Joe Biden accused of plagiarizing Canadian politician in DNC speech
by Carly Ortiz-Lytle
Washington Examiner
August 22, 2020
Joe Biden is being accused of plagiarizing the words of a left-wing Canadian politician in his convention speech.
In his highly anticipated convention speech on Thursday,
the Democratic nominee said, “Love is more powerful than hate. Hope is
more powerful than fear. And light is more powerful than dark.”
Canadians were quick to point out that those words were
extremely similar to the dying message of Jack Layton, the leader of
Canada’s New Democratic Party, who in 2011 wrote, “My friends, love is
better than anger. Hope is better than fear. Optimism is better than
despair."
CBC correspondent Alexander Panetta pointed out the similarities on Twitter.
This was not Biden’s first brush with plagiarism. His 1988 presidential campaign ended after he was accused of lifting portions of a speech
made by British Labour Party leader Neil Kinnock. In an address to the
Welsh Assembly, Kinnock asked, ''Why am I the first Kinnock in a
thousand generations to be able to get to university? Why is Glenys the
first woman in her family in a thousand generations to be able to get to
university? Was it because all our predecessors were thick?''
In a speech at the 1987 Iowa State Fair, Biden used extremely similar language.
''I started thinking as I was coming over here, why is it
that Joe Biden is the first in his family ever to go to a university?
Why is it that my wife who is sitting out there in the audience is the
first in her family to ever go to college?” He continued, ”Is it because
our fathers and mothers were not bright? Is it because I'm the first
Biden in a thousand generations to get a college and a graduate degree
that I was smarter than the rest?''
At the 1987 California Democratic convention, Biden told the audience that ''each generation of Americans has been summoned.” The same phrase was used by John F. Kennedy in his 1961 inaugural address.

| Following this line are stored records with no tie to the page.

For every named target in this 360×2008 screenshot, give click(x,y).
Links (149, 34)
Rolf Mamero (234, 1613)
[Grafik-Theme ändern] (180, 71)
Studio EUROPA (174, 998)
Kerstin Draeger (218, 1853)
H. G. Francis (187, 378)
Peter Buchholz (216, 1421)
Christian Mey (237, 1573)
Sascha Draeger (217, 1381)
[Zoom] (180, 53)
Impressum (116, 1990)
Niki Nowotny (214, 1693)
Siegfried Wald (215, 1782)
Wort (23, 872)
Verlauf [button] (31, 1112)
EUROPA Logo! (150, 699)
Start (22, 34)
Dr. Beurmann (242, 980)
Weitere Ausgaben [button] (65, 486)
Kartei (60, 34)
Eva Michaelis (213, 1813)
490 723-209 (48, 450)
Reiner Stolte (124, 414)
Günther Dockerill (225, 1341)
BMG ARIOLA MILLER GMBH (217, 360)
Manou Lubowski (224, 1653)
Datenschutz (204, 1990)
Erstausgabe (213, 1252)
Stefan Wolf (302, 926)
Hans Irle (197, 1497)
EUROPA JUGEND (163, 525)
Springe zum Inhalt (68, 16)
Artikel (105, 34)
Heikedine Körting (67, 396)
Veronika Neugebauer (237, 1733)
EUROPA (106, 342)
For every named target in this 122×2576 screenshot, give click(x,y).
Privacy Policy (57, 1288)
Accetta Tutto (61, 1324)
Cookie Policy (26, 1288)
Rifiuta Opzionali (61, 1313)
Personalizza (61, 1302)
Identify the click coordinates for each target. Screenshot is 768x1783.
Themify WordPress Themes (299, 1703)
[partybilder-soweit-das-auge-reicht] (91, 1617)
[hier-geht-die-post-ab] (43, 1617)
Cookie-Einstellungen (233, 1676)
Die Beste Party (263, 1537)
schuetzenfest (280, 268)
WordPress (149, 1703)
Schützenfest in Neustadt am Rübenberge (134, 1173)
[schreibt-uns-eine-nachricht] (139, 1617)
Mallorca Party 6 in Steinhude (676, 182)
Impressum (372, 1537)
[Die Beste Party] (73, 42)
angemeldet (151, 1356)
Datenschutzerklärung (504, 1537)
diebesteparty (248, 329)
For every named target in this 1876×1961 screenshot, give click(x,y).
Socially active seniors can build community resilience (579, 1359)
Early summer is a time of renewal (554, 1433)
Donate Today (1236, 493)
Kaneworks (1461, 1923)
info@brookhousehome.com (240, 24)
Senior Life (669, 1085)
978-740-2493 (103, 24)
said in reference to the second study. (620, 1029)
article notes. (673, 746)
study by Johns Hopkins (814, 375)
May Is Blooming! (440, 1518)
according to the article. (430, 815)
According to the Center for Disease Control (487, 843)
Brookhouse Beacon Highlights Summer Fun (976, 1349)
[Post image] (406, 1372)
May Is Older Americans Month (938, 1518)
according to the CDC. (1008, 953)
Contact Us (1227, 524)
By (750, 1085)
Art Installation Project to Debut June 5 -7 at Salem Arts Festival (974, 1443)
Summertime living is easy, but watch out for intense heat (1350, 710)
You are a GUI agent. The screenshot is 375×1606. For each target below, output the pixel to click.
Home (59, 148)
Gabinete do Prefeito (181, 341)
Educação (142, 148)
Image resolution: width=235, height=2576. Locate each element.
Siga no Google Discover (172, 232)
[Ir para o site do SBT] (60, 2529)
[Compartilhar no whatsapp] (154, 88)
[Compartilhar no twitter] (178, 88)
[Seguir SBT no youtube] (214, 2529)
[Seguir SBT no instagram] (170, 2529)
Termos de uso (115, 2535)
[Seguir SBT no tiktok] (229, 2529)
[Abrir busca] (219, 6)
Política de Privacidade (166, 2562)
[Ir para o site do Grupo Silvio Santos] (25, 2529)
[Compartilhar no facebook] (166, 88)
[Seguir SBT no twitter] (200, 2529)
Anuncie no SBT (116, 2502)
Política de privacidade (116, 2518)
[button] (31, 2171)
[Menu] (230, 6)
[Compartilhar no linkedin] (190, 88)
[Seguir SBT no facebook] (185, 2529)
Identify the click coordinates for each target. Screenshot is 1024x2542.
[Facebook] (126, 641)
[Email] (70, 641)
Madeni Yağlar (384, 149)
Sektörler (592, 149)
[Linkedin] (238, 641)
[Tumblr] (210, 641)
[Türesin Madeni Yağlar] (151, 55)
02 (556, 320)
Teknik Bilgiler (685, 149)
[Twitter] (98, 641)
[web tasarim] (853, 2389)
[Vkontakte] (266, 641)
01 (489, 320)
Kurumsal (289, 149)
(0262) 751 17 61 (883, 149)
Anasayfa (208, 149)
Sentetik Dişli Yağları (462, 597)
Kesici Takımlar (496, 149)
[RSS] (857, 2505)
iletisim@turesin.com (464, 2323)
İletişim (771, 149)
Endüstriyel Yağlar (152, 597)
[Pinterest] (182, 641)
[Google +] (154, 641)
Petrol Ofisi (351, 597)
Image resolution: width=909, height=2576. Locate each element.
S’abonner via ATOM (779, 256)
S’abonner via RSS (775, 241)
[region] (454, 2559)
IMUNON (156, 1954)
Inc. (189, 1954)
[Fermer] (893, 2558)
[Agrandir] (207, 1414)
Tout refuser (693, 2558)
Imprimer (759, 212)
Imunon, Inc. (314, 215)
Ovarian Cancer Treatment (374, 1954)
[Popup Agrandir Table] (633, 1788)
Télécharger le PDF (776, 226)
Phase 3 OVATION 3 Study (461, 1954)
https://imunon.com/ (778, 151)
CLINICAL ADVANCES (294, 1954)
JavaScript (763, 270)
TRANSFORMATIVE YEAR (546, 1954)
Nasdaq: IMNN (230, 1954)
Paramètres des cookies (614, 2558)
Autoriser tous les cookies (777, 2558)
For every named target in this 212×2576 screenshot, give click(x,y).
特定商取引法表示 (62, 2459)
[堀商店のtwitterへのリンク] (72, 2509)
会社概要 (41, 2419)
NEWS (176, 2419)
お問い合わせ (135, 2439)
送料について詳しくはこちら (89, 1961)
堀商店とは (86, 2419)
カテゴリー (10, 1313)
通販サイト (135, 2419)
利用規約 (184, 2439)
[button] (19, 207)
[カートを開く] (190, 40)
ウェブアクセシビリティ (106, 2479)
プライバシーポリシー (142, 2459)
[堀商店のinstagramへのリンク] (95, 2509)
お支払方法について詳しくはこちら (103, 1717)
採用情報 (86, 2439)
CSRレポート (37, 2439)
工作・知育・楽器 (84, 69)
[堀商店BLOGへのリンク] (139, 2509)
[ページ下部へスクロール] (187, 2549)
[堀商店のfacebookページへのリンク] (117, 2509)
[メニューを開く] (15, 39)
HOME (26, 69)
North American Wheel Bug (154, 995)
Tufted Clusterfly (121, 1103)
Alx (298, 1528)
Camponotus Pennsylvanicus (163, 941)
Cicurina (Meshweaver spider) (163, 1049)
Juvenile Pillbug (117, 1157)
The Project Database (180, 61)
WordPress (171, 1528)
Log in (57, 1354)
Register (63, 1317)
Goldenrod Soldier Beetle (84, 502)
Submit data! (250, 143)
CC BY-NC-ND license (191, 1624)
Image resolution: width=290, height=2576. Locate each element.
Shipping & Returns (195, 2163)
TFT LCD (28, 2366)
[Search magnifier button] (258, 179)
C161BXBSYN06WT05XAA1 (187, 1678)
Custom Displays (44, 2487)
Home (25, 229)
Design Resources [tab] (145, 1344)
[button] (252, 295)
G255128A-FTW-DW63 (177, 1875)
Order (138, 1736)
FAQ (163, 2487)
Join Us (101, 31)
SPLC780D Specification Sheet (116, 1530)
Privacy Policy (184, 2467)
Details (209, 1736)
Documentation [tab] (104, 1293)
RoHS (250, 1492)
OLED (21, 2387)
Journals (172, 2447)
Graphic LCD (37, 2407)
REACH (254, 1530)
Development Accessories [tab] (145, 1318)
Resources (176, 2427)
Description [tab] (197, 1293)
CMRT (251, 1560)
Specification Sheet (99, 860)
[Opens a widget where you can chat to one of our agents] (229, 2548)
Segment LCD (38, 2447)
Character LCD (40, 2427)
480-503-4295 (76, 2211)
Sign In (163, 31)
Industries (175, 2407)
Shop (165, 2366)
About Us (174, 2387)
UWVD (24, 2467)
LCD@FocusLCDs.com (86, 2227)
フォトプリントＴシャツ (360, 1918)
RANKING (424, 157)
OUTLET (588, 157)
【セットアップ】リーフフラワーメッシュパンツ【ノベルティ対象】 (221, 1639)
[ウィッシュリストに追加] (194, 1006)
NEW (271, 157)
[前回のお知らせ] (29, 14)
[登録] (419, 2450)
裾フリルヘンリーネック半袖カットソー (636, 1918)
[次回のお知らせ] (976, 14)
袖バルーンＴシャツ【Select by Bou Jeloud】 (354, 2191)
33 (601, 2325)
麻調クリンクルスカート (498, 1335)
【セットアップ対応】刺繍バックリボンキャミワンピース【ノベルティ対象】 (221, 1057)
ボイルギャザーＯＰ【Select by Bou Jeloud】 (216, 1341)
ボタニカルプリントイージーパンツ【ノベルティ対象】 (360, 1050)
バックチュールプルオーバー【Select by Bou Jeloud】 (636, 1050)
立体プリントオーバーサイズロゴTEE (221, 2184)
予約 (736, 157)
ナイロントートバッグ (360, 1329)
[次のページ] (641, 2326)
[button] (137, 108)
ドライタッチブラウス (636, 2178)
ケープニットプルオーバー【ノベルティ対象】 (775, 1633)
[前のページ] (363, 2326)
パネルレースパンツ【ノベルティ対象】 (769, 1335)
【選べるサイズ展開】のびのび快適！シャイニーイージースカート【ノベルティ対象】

Layton himself used similar language to former Canadian Prime Minister Wilfred Laurier, according to the National Post. During
World War I, Laurier attempted to unify Canada by telling a crowd that
“the solution of these problems you have a safe guide, an unfailing
light, if you remember that faith is better than doubt and love is
better than hate.”
2 comments:
Words is words. Plagiarism. Research. Why take the trouble to actually think when somebody else did that for you? (Even if it was a Canadian.)
I doubt he actually wrote it anyway, so how would he know?